After talking to dozens of moms about their decision either to find out their baby's gender or to keep it a surprise, here are the best reasons we discovered for each decision. Still debating whether you want to know what you're having or fighting your spouse about that decision? Ask yourself if you fit into any of the categories below and the scales may just tip one way or the other.
- PRO: You're incredibly Type A (we feel you). Your registry was completed before your first ultrasound, you started a "nursery" board on Pinterest months before you conceived, and your baby is already on the wait list for a night nurse, nanny, and nursery school? Then, yeah, finding out whether that babe is a boy or a girl is probably the best way to keep yourself sane.
- PRO: You're totally into pink or blue everything. You're a shopper, and you need to know in which section to unleash your baby-gear buying beast. Will it be tutus, bows, and pink heart blankets or rocker tees, high-tops, and mustache-topped binkies? Either way is fine with you, but you need to know ASAP.
- PRO: You don't want to feel disappointed in the delivery room. If you have your heart set on one gender, finding out early might be your best bet. No one wants disappointment to be the first emotion they feel when they see their new baby, so give yourself time to process before the delivery.
- CON: You don't want to hear annoying condolences. People are crazy. This has long been established.
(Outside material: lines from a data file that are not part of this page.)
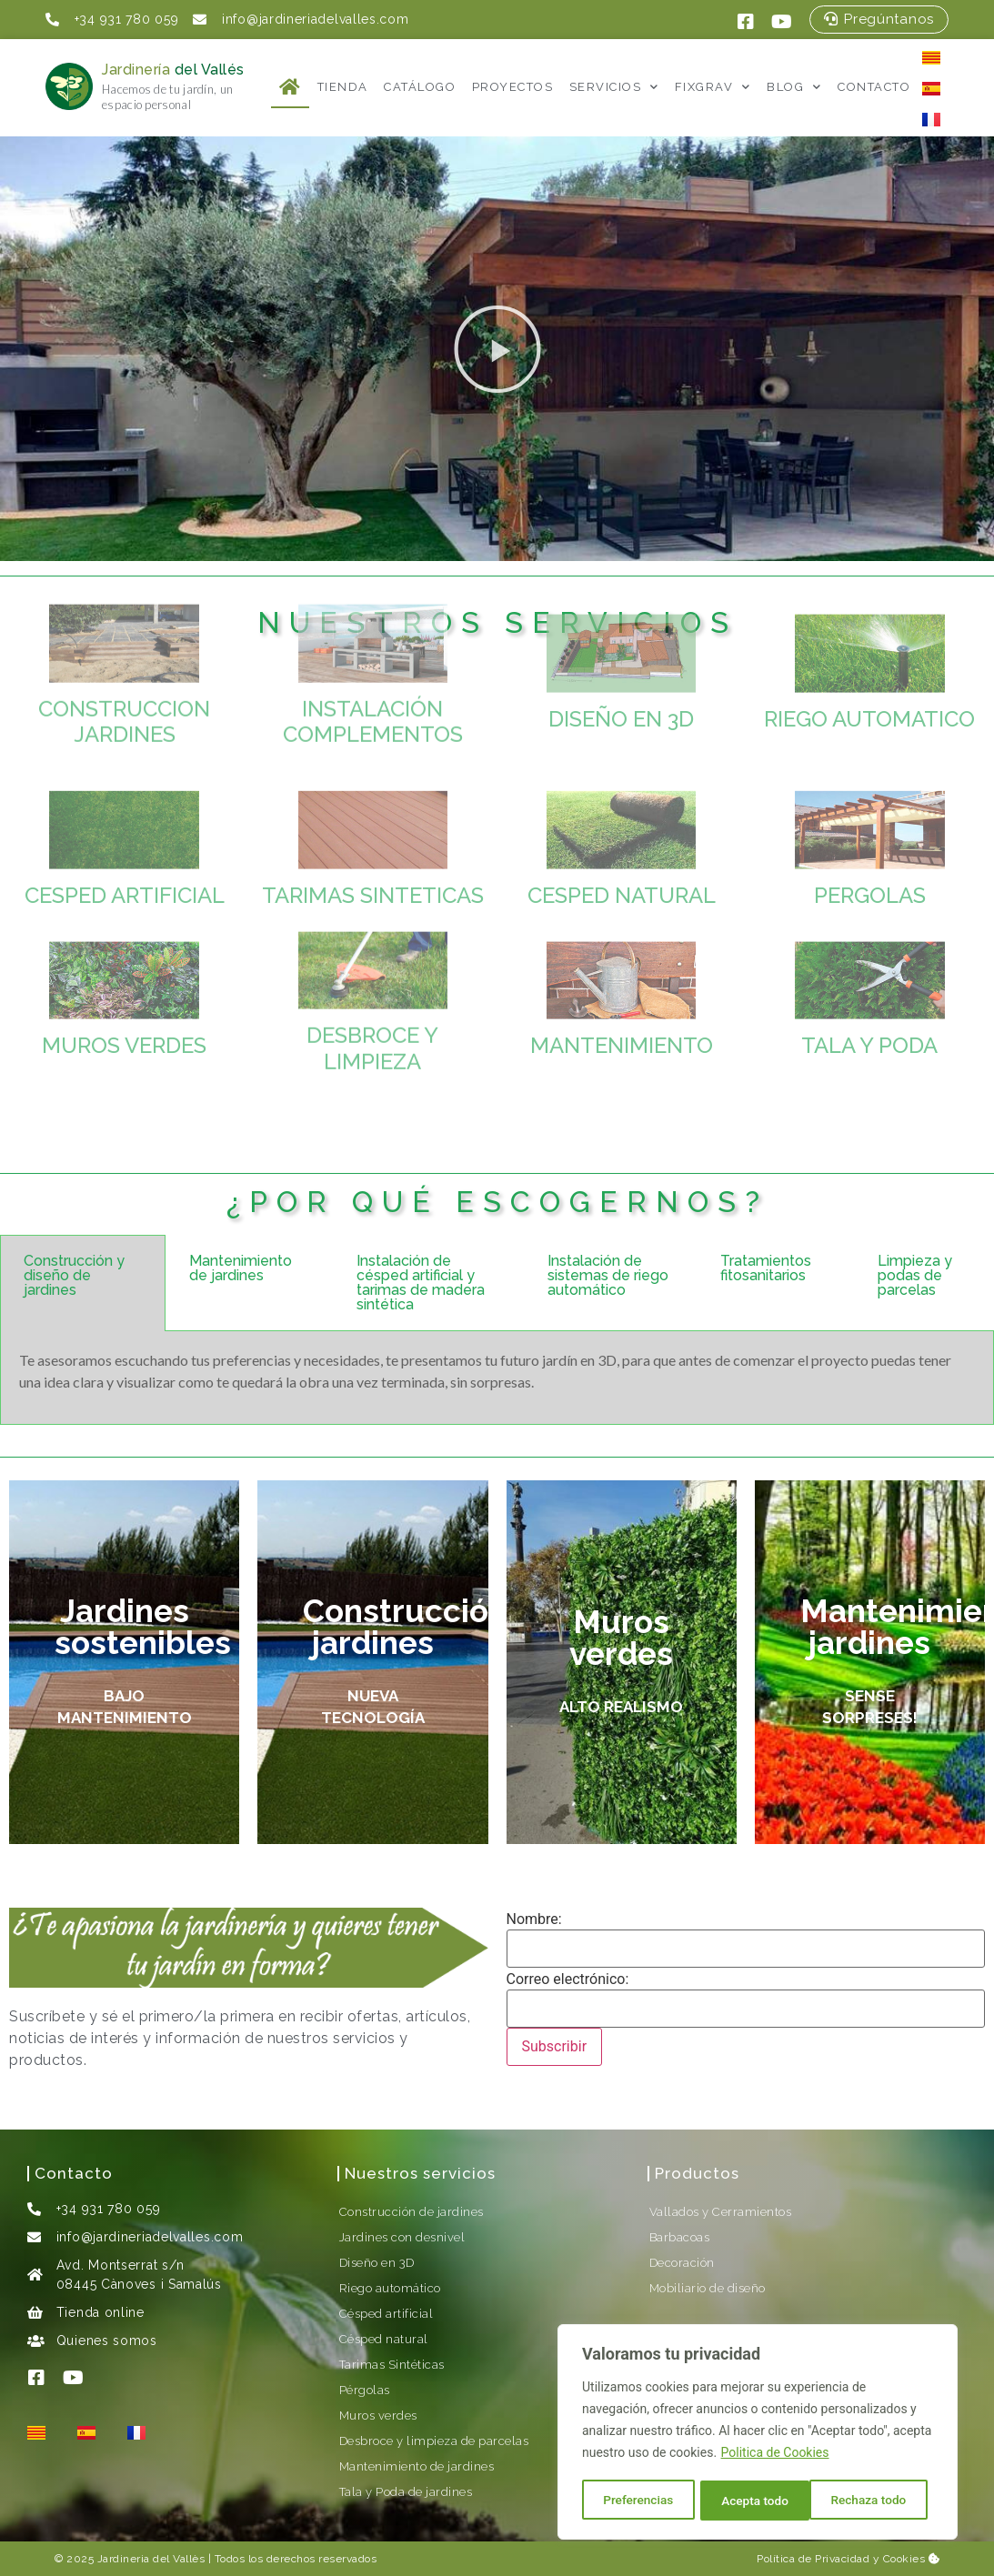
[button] (497, 349)
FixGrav (713, 87)
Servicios (614, 87)
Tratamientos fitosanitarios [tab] (765, 1268)
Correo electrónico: (568, 1979)
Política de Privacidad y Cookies (848, 2558)
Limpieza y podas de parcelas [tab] (915, 1275)
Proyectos (513, 87)
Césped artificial (386, 2313)
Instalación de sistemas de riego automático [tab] (607, 1275)
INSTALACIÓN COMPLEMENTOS (373, 642)
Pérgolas (364, 2390)
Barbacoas (679, 2237)
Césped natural (383, 2339)
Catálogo (420, 87)
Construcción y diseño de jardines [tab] (74, 1275)
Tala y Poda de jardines (406, 2492)
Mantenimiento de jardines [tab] (240, 1268)
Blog (794, 87)
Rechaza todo (759, 2500)
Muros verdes (378, 2415)
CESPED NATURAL (621, 829)
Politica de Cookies (775, 2455)
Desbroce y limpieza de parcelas (434, 2441)
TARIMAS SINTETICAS (373, 829)
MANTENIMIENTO (621, 979)
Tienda (342, 87)
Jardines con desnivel (402, 2237)
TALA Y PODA (869, 979)
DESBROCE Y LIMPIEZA (372, 969)
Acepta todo (878, 2500)
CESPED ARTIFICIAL (125, 829)
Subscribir (554, 2046)
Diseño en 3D (377, 2263)
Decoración (682, 2263)
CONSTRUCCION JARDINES (124, 642)
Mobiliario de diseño (707, 2288)
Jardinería (173, 69)
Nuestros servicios (420, 2173)
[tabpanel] (497, 1378)
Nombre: (534, 1919)
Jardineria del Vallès (151, 2558)
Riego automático (390, 2288)
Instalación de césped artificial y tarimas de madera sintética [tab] (420, 1282)
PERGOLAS (870, 829)
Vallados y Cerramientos (720, 2212)
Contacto (874, 87)
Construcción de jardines (411, 2212)
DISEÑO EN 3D (621, 652)
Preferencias (638, 2500)
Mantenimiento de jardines (417, 2466)
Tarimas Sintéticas (392, 2364)
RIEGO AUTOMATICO (869, 652)
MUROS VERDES (124, 979)
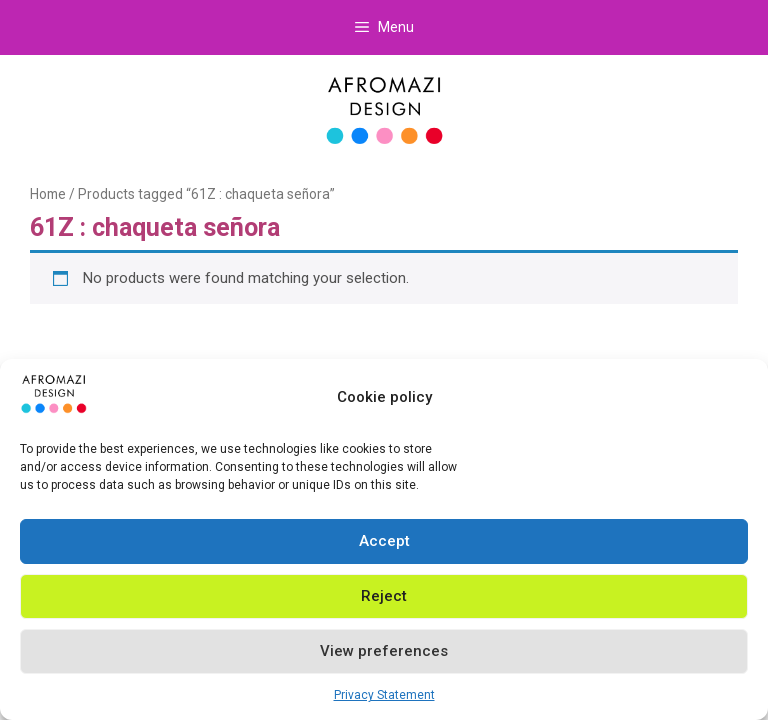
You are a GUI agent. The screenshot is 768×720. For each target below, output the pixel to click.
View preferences (384, 651)
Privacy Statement (384, 695)
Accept (384, 541)
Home (48, 194)
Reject (384, 596)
So if you can't take hearing "you can always have a third" a hundred times because you are expecting your second boy or girl, or "hope you don't have any nice furniture" when you announce you're having your third boy, then a surprise is your way out. Once the baby arrives, people will still make comments, but you'll love your newborn so much, you won't care.
- CON: You don't believe in assigning gender. We're in a whole new world when it comes to gender roles and assignment, and you're as progressive as they come. Gender isn't important to you, so why place a label on your child before you even meet them?
- CON: You love surprises. Parenthood is full of revelations (who knew a 3-year-old could eat $6 worth of strawberries every single day? Or that sleep deprivation isn't a stage but a lifestyle?), but you'll never get a better one than meeting your new baby for the first time, so why not add even more surprise to that awe-inspiring experience?